Cuties offers a harrowing take on the sexual development of tweens, capturing how the members of a dance group adapt to certain norms by making themselves appear more mature.
The movie has already garnered unprecedented criticism for its ruthless portrayal of the hyper-sexualization of young women — Fathia Youssouf, the actress playing the main character is still underage — with some deeming the cautionary tale as a failed attempt to combat a daunting societal tendency.
'Cuties' features underage actresses like Fathia Youssouf.
To make Cuties all the more impactful — or terrifying, depending on how you look at it — screenwriter and director Maïmouna Doucouré insisted on working with an exceptionally young cast.
Fathia, the actress playing Amy, an 11-year-old Senegalese Muslim girl living in a Parisian suburb, is only 14 years old in real life. Likewise, Médina El Aidi-Azouni, who plays carefree dance crew leader Angelica, is 12 years old.
Cuties charts the young girls' first attempts to figure out the underlying implications of gendered behaviors.

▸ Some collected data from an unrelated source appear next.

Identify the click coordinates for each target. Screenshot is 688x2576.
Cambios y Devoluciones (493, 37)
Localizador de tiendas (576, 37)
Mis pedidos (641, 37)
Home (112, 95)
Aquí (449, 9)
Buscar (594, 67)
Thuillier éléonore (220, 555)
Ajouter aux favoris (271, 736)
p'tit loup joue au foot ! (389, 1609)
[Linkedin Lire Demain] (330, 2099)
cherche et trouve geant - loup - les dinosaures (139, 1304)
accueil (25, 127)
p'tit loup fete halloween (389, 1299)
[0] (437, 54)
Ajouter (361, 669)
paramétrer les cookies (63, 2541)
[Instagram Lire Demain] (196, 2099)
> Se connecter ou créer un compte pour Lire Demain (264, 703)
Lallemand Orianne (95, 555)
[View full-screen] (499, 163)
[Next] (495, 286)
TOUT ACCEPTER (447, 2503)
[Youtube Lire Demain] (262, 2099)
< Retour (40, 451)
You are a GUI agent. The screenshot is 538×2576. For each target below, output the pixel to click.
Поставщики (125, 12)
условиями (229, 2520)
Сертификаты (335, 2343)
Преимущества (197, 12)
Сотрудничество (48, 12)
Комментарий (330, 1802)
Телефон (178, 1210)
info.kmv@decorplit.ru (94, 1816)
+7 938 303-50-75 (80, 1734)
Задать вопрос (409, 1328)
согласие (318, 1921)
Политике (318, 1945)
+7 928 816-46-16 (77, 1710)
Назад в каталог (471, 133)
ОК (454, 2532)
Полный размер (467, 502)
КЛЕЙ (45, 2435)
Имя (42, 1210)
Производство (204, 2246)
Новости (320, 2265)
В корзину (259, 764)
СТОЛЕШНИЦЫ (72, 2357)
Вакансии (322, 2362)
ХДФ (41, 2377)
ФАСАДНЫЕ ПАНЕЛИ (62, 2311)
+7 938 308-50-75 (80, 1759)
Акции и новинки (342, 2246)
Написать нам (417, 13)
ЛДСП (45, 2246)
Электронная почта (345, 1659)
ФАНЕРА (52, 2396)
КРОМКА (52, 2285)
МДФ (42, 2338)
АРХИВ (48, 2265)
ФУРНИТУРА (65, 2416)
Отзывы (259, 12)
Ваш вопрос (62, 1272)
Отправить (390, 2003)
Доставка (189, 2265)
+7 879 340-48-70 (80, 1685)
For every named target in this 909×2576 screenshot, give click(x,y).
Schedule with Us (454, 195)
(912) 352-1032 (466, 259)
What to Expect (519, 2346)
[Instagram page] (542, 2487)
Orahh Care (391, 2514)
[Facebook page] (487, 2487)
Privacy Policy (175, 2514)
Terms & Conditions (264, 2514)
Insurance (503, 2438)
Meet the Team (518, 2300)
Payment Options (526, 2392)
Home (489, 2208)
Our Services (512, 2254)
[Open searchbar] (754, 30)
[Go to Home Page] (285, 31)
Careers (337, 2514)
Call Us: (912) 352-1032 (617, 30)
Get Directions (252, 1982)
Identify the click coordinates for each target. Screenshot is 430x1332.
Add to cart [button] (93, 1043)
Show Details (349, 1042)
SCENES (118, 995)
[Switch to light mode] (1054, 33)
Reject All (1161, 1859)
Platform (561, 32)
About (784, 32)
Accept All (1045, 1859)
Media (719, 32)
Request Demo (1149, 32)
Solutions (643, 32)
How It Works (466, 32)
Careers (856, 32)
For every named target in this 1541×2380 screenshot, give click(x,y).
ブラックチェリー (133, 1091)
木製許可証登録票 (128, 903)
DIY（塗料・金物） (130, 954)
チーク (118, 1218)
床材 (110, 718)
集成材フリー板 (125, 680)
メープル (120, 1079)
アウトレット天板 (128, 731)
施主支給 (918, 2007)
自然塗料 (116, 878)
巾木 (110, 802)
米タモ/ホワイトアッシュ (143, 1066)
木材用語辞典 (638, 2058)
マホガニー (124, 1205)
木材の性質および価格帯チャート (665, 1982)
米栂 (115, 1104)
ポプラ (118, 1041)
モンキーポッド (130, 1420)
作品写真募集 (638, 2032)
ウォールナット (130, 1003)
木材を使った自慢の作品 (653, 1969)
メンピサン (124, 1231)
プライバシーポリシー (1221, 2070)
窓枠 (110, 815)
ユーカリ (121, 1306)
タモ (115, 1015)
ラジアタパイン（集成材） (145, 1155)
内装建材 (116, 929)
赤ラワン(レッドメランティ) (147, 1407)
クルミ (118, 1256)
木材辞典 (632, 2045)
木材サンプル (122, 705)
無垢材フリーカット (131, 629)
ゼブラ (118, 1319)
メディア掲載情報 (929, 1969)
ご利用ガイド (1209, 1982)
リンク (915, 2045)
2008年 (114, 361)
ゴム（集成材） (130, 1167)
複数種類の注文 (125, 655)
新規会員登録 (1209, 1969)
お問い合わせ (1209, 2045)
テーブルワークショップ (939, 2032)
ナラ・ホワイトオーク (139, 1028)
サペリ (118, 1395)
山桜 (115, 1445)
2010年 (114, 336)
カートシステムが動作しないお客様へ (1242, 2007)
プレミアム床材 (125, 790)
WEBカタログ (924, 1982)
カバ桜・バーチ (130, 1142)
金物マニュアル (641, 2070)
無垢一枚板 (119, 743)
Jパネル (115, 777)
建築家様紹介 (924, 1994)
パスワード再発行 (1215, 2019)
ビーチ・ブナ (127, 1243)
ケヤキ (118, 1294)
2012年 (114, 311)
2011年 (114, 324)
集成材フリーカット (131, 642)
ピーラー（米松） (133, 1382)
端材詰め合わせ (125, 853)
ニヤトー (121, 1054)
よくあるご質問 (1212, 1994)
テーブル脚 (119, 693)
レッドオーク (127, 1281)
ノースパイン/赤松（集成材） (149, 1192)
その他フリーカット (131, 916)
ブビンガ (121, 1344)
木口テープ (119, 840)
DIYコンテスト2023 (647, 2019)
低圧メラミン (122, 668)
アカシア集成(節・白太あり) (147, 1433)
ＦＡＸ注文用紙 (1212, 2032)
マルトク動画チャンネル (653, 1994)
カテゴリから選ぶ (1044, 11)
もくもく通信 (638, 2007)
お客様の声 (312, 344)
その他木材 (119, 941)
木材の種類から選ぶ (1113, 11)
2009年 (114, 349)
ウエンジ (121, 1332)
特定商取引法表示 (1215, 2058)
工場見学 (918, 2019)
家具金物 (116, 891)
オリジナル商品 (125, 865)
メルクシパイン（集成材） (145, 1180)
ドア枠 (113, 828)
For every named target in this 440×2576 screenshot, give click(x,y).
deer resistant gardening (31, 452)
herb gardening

From twerking to butt-bumping and wearing super-tight, immodest items of clothing, the tweens experiment with cultural constructs and rituals older girls seem to be able to pull off more adroitly.
For Amy, these attempts bear the promise of rebellion. Raised by a Senegalese mother, Mariam (Maïmouna Gueye), she was taught to act reticent and bashful — the direct opposite of the forthcoming, bolder than necessary, and sometimes outrageous self-presentation the other members of her dance group prefer.
The movie charts her struggles to reconcile these radically different aspects of her identity. At the same time, it also sheds light on the sheer difficulties of finding one's place in a world fraught with contradictions.
'Cuties' came under fire for its harrowing portrayal of the sexualization of young women.
"Today, the sexier and the more objectified a woman is, the more value she has in the eyes of social media," Maïmouna explained in a previous interview with Cineuropa.
Eager to create a film that explores the sexual development of young women, the director and screenwriter interviewed groups of young girls she met on the street. She spent about a year and a half collecting real-life stories before setting out to work on the movie.
"I needed the 2020 version of that youth, so for a year and a half, I stopped groups of young girls in the street, sometimes in schools or when organisations opened their doors to me," Maïmouna told Cineuropa.
"I recorded them or filmed them when I had their parents’ authorisation, and I gathered their stories to find out where they situated themselves as children, as girls, as future women; how they placed themselves in society with their girlfriends, their families, at school, with social networks," she added shortly after.
Cuties has won the Directing Jury Award at the 2020 Sundance Film Festival. The critics may have responded to the film positively, but prospective audiences have turned out to be far less optimistic.
There are several Change.org petitions campaigning for its removal from Netflix, even though the movie won't be available on the platform before Sept. 9, 2020.